Configuration is written in a single text file, split into three parts. Check config.txt for an example. Each part starts with a tag and contains instructions whose syntax is the following:
Tag | Line Syntax | Purpose |
---|---|---|
[RULES] |
<field> <constraint> <scope> |
Set of logic rules for validating an album; resulting constraint is the conjunction of all the rules |
[FORMATS] |
<field> <cleaner>* |
List of cleaners to apply to a tag value when formatting (ignored fields will simply be removed from the output file) |
[OPTIONS] |
<key>=<value> |
Map of general purpose options |
[EXTENSIONS] |
One extension, withtout '.' , per line |
List of files to look for when converting folder content to mp3 |
Fields, constraints, scopes and cleaners are keywords that correspond to a proper implementation in the module. Here is the list of available keywords:
Keyword | Description |
---|---|
Field | |
album |
Album tag |
album_artist |
Album artist tag |
artist |
Artist tag |
comment |
Comment (only the first one is considered) |
cover |
Cover (only the first one is considered) |
disc_num |
Disc number (if a tuple, only the first element is considered for the constraint) |
genre |
Genre tag |
title |
Title tag |
track_num |
Track number (if a tuple, only the first element is considered for the constraint) |
year |
Year tag (if a full date, only the year is considered) |
Constraints | |
distinct |
All values in scope must be different (None included) |
existing |
At least one value in scope is not None |
ordered |
All integers between the minimal and maximal values exist in scope |
unique |
All values in scope must be the same (None included) |
valid_genre |
At least one value in scope is a valid ID3 genre (see genres.json) |
valid_cover |
At least one cover in scope is a square |
Scopes | |
album |
Group tracks per album |
disc |
Group tracks per disc |
track |
Each track is considered in a single group |
Cleaners | |
erase |
Set the tag to "" |
featurings |
Format the featurings in the title into (feat. X) |
resize |
Resize the cover to the specified shape defined in cover_target_size |
strip |
Remove empty spaces at the beginning and the end of the tag |
Options | |
cover_target_size |
Size in pixels covers will be resized to when using the resize cleaner; value is of the form width, height |
cover_target_format |
Image file format, supported by Pillow, to encode the cover |
cover_target_encoding |
Color encoding scheme, must comply with the image file format (see documentation for details) |
youtube_dl_path |
Path to a youtube-dl executable, for the download feature |
mp3tag_path |
Path to a Mp3tag executable, for the download feature (optional) |
download_folder |
Location for downloaded tracks; the folder structure (one folder per playlist, under the specified location) is created by the program |
ffmpeg_path |
Path to a FFmpeg executable, for the convert feature |
Documentation is available on https://ychalier.github.io/musar/. It is generated from docstrings using pdoc.
Contributions are welcomed.

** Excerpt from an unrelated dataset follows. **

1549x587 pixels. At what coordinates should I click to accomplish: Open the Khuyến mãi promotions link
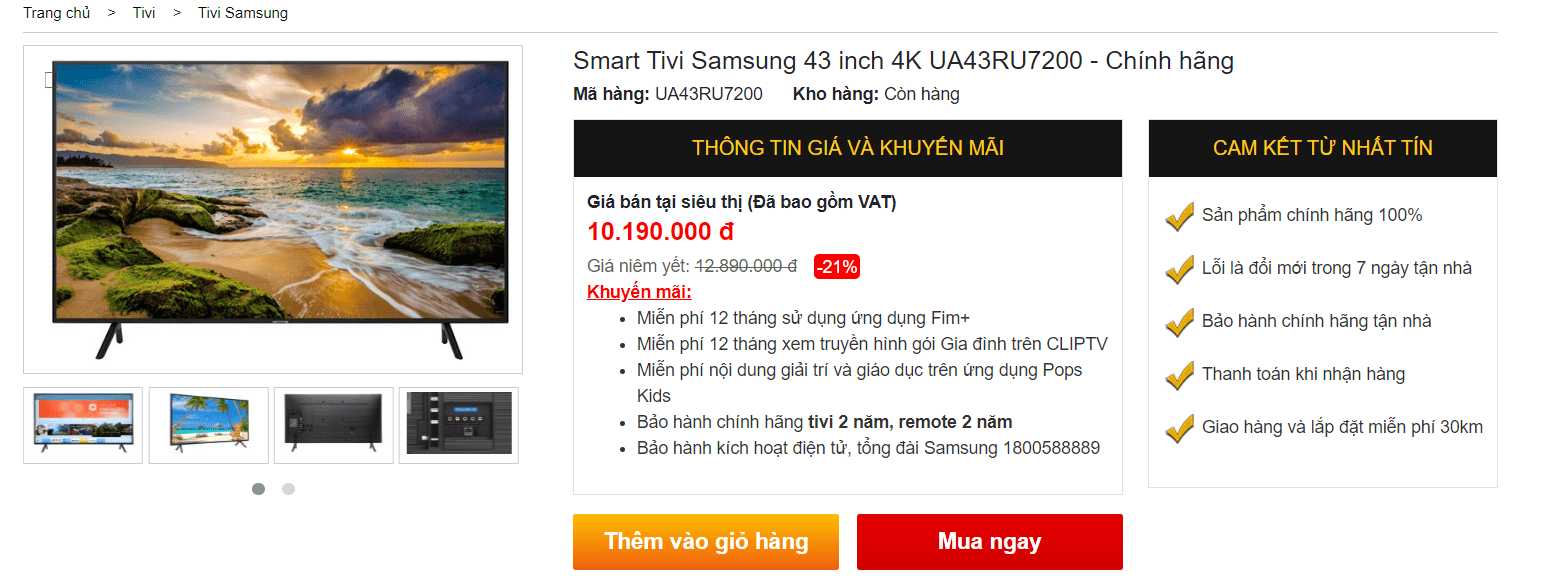click(639, 292)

Open issues and pull requests when you want to submit something.
Draft Roadmap
-
Add scanning features for summarizing the music library -
Add youtube-dl integration for downloading YouTube playlists -
Add FFmpeg integration for converting audio files -
Allow for basic config modifications from argument parsing -
Allow for field value extension when possible -
Enhance logging and progress output -
Add docstrings & documentation - Modify the architecture for supporting other file formats
- Add support for FLAC
This project is licensed under the MIT License.